• Problem details:
Search the material for the word "heading" and copy each line that holds it.

(Beginning of Task inputs)

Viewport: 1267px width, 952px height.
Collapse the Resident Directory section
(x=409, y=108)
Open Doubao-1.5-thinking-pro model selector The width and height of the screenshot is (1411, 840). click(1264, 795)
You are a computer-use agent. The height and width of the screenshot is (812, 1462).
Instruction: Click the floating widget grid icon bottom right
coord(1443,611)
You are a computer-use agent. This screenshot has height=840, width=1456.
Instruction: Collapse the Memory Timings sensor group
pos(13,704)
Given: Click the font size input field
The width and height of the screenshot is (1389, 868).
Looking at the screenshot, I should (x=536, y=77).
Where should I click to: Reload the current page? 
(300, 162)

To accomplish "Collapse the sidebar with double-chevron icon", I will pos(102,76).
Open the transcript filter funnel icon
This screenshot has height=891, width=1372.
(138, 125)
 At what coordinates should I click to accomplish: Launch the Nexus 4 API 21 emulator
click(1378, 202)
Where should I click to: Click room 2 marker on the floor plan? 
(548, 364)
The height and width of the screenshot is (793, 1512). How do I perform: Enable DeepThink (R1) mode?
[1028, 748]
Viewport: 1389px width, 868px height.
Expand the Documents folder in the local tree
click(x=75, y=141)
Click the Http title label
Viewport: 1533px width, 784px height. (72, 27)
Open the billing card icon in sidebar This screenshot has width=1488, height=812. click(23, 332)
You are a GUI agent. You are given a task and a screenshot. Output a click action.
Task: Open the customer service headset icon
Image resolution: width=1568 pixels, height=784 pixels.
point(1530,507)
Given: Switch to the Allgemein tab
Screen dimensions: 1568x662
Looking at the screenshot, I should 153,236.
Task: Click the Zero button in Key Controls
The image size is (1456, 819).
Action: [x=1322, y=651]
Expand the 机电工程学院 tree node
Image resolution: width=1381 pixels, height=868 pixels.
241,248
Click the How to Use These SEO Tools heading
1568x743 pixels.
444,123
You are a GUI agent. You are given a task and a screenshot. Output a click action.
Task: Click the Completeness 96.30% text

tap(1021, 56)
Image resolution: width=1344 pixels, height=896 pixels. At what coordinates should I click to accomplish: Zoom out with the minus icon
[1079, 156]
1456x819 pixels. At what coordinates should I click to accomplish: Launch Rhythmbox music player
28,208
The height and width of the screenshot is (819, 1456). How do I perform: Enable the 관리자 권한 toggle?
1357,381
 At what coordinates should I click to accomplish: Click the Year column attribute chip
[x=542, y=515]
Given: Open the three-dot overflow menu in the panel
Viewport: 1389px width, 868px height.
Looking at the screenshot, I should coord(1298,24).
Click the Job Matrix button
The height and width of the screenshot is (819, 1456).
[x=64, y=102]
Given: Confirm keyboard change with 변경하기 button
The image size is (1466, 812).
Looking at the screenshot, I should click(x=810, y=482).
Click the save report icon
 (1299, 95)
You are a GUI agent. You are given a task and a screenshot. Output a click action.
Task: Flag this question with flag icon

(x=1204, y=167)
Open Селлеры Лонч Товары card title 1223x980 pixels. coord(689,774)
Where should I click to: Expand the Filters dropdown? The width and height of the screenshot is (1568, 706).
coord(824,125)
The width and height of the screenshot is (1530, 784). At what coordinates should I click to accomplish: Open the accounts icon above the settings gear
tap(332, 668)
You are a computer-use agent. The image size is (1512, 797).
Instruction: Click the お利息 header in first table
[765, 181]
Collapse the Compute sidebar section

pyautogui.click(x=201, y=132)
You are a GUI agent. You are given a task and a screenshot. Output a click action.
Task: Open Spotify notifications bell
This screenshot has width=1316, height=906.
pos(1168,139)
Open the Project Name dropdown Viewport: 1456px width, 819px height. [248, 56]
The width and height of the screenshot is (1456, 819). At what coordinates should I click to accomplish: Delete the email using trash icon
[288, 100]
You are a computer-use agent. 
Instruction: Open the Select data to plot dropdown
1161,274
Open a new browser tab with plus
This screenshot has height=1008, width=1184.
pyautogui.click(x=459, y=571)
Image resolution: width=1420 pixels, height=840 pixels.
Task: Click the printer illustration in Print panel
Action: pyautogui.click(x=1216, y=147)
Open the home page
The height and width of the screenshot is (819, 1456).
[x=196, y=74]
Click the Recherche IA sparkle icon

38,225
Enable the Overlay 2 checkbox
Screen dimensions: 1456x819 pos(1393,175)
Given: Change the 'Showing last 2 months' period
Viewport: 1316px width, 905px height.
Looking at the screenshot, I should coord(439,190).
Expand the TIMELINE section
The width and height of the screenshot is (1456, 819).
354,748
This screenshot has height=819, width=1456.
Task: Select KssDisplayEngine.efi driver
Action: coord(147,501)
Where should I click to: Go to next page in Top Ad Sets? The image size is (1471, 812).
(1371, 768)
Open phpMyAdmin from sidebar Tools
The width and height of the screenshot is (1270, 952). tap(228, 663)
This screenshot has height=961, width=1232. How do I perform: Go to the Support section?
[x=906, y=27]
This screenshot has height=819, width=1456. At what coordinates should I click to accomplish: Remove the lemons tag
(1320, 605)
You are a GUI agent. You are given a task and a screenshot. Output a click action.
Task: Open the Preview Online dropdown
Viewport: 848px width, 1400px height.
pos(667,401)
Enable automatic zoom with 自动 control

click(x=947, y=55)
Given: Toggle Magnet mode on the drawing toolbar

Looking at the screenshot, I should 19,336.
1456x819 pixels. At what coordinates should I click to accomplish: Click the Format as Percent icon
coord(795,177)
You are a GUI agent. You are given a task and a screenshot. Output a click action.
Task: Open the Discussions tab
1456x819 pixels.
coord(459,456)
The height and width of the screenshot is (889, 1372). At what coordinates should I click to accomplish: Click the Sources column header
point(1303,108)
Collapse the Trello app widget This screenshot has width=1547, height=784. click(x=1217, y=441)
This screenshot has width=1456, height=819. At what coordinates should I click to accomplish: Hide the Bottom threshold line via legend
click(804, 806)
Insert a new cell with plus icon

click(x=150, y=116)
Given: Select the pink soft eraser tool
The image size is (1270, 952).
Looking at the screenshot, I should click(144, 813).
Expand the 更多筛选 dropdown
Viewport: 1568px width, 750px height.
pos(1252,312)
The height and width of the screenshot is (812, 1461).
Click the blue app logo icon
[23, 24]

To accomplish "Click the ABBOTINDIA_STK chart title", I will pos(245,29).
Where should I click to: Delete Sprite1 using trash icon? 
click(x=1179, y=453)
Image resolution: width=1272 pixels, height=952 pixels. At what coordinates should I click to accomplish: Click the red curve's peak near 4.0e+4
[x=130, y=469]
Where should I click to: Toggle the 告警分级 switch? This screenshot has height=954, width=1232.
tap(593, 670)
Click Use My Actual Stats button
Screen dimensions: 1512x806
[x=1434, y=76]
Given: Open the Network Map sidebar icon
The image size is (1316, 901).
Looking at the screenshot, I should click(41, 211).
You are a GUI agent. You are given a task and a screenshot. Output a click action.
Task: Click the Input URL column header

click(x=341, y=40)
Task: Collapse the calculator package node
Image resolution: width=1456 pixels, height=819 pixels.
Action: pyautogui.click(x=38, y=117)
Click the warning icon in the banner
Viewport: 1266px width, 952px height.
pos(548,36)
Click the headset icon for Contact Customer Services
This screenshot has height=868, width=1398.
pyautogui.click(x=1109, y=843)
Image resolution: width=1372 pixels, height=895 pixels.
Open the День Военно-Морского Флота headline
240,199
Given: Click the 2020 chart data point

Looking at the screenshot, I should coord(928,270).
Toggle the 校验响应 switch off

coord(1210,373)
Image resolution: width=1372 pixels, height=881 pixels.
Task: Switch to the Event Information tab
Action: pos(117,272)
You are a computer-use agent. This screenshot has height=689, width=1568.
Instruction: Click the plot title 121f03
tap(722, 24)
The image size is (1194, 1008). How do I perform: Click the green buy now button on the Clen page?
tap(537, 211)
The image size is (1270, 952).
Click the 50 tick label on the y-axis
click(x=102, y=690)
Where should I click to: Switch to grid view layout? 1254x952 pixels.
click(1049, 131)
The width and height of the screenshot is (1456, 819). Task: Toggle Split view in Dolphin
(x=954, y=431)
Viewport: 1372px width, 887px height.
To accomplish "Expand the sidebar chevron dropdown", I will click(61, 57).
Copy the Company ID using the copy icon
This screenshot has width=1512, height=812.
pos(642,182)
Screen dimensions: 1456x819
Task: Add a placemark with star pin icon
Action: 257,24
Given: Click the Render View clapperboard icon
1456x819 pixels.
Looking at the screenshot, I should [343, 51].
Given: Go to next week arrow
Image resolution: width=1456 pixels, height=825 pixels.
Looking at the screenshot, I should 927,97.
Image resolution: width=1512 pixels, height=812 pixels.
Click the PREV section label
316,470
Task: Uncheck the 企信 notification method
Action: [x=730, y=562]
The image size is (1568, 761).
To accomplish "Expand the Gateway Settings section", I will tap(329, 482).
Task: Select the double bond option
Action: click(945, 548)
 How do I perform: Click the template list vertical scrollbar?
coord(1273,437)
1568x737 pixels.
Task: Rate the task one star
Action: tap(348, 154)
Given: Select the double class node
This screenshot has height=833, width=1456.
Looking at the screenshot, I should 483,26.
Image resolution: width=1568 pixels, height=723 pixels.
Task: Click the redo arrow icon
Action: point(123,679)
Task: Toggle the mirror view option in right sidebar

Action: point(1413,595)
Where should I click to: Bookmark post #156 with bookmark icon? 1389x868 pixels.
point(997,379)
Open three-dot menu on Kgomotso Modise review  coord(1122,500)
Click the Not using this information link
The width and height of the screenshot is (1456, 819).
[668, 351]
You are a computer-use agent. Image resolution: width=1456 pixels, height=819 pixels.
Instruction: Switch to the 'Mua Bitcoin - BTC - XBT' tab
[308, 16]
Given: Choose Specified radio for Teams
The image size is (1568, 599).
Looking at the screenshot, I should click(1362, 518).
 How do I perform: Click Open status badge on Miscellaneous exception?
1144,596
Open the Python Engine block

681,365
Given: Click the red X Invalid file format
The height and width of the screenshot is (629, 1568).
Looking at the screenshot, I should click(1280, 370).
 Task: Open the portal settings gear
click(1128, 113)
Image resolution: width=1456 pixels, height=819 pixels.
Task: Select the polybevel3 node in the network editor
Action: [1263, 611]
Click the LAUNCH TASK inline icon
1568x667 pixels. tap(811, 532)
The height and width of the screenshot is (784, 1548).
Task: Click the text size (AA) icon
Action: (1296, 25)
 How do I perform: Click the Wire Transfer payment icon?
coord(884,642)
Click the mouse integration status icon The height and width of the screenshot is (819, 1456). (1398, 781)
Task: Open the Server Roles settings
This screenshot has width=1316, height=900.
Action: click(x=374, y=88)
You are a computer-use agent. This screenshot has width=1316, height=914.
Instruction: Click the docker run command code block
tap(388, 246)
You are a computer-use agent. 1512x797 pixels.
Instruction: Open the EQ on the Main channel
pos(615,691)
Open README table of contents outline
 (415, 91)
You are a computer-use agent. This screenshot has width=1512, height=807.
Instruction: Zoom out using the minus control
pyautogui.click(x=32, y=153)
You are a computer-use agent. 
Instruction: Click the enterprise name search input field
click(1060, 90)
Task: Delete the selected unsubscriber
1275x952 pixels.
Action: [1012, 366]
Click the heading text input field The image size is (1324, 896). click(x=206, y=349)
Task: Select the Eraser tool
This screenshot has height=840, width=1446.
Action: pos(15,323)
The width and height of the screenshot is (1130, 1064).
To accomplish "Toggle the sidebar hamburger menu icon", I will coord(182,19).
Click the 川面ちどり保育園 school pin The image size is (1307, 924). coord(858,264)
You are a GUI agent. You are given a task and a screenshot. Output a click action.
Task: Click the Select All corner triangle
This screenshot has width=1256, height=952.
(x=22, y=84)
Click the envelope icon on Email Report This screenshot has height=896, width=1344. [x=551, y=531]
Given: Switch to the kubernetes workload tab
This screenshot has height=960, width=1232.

(End of Task inputs)

• Task solution:
Click the How to Use These SEO Tools heading
Click the heading text input field The image size is (1324, 896). click(x=206, y=349)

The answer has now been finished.